The shark’s presence wasn’t the weird bit: Drymon and his team of fisheries ecologists regularly assess fish populations along the coasts of Mississippi and Alabama, and every year, they’ll catch, weigh, tag, and release thousands of sharks. In 2010, they were doing just that for the meter-long tiger shark when it coughed up the feathers. “Being an ecologist, I scooped them up and took them back to the lab,” Drymon says.
He passed the feathers to Kevin Feldheim, a molecular biologist at the Field Museum, who analyzed the DNA within them to work out what species they belonged to. The answer: a brown thrasher, a thrush-like songbird that lives in forests. What on Earth was it doing in the belly of an oceanic apex predator?
“I had expected a laughing gull or a brown pelican,” Drymon says. “The brown thrasher was the last bird I would have expected.”
In fairness, a brown thrasher is hardly the weirdest thing to end up in a tiger shark.
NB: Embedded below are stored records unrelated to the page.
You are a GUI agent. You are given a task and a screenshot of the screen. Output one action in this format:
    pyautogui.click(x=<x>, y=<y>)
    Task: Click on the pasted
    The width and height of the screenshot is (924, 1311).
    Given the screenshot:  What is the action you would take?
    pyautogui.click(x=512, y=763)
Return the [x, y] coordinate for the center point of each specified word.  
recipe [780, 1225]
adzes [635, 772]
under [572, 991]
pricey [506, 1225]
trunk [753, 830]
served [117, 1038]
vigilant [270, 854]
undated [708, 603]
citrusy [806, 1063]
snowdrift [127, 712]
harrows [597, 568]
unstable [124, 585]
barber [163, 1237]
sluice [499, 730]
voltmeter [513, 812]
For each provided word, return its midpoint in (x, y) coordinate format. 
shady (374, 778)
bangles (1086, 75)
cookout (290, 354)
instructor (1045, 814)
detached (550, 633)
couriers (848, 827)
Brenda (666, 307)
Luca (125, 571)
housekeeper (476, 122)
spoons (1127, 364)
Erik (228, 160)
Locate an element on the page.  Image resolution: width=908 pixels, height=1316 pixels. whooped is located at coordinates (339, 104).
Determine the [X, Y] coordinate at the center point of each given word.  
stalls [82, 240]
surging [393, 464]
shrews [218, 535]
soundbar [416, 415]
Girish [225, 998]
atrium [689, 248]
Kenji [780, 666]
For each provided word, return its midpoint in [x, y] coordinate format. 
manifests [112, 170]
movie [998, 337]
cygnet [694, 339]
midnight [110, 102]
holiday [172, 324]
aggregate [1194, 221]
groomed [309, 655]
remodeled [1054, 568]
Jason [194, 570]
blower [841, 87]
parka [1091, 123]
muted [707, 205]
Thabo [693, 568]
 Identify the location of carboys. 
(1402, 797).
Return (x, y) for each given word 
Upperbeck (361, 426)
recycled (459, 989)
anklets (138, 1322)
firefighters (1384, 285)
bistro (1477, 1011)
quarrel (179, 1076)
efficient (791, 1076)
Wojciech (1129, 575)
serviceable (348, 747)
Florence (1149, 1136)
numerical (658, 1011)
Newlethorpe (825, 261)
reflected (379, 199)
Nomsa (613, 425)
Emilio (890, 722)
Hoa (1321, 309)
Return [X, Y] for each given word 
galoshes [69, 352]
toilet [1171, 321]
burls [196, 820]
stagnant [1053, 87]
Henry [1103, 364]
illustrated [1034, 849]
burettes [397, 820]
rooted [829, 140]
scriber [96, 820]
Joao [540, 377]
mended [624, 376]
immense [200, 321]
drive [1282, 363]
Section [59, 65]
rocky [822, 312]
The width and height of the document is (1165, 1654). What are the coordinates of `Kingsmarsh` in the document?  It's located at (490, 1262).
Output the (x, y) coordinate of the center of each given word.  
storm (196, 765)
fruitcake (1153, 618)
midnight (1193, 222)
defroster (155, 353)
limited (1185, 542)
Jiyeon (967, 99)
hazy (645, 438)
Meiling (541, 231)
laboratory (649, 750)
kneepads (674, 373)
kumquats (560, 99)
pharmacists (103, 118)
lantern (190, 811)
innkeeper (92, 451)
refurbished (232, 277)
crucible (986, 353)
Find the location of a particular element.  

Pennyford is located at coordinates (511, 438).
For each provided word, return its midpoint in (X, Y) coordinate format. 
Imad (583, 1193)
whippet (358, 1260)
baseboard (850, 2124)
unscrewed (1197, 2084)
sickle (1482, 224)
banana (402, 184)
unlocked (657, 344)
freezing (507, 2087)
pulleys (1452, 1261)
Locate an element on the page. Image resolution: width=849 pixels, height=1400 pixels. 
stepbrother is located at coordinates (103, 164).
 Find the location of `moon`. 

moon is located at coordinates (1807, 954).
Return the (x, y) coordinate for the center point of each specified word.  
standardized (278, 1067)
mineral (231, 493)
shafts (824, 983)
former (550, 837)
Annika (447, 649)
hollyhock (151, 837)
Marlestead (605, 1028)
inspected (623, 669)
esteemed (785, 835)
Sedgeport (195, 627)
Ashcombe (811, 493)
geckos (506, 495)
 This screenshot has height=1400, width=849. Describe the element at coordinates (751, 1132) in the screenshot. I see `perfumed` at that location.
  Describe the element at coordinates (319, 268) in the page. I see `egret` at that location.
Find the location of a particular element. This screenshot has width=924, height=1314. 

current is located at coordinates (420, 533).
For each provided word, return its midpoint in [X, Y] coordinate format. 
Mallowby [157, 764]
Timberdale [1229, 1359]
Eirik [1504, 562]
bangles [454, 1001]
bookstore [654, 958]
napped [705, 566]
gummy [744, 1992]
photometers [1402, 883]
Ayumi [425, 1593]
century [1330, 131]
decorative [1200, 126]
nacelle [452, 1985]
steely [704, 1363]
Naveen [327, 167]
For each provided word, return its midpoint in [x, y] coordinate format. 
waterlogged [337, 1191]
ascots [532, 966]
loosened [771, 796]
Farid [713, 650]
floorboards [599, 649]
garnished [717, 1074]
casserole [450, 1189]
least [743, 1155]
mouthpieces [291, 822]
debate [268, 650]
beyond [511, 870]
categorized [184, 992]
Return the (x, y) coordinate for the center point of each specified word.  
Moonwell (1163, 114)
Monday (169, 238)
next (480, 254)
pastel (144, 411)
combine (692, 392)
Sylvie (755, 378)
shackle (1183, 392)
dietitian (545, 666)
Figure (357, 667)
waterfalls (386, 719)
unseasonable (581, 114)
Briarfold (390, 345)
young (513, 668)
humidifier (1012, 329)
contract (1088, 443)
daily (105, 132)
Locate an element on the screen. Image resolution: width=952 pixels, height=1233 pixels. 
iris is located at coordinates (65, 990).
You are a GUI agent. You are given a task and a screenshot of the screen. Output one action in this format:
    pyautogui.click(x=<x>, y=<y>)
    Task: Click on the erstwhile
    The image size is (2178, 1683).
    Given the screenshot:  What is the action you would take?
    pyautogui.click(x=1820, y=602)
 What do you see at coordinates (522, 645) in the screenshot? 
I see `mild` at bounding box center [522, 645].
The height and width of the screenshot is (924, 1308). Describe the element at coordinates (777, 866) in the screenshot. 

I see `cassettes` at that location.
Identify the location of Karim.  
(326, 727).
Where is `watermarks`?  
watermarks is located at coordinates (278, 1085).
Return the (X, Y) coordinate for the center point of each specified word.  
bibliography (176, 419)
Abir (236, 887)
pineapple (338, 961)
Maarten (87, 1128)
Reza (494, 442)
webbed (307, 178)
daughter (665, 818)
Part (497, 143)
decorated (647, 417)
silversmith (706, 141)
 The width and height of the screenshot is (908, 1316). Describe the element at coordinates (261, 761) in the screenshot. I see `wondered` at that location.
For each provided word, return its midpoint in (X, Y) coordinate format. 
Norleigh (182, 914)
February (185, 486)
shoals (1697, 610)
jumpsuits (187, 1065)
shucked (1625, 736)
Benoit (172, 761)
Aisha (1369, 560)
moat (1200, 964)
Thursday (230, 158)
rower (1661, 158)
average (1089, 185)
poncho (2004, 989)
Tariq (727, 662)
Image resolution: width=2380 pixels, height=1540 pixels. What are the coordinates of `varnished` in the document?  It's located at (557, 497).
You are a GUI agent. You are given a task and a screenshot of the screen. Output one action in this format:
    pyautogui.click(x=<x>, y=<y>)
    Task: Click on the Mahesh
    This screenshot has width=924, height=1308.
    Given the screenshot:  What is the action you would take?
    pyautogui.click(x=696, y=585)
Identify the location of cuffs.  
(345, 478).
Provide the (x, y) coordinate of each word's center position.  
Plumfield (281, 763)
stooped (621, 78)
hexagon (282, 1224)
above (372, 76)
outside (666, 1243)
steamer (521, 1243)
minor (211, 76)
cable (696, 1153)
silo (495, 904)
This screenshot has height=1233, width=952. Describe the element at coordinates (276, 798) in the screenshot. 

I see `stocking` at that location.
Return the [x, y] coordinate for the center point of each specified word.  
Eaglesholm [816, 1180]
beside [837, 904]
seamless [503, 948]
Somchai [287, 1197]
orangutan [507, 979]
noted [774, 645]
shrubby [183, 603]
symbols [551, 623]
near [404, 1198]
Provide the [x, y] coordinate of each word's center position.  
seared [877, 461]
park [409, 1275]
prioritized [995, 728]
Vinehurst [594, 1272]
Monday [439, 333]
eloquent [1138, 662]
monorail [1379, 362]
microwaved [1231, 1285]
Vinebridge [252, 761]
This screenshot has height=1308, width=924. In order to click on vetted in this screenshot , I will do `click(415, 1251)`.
This species is notorious for eating pretty much anything. Aside from the remains of dolphins, dugongs, sea turtles, and sea snakes, scientists have found tires, license plates, a drum, unexploded munitions, and an entire chicken coop inside tiger-shark stomachs. And when Drymon dug through some old papers, he found a few decades-old records of tiger sharks eating land-based birds. Thinking about his brown thrasher, he wondered, “Was this just a one-off anecdote, or is there some sort of a pattern?”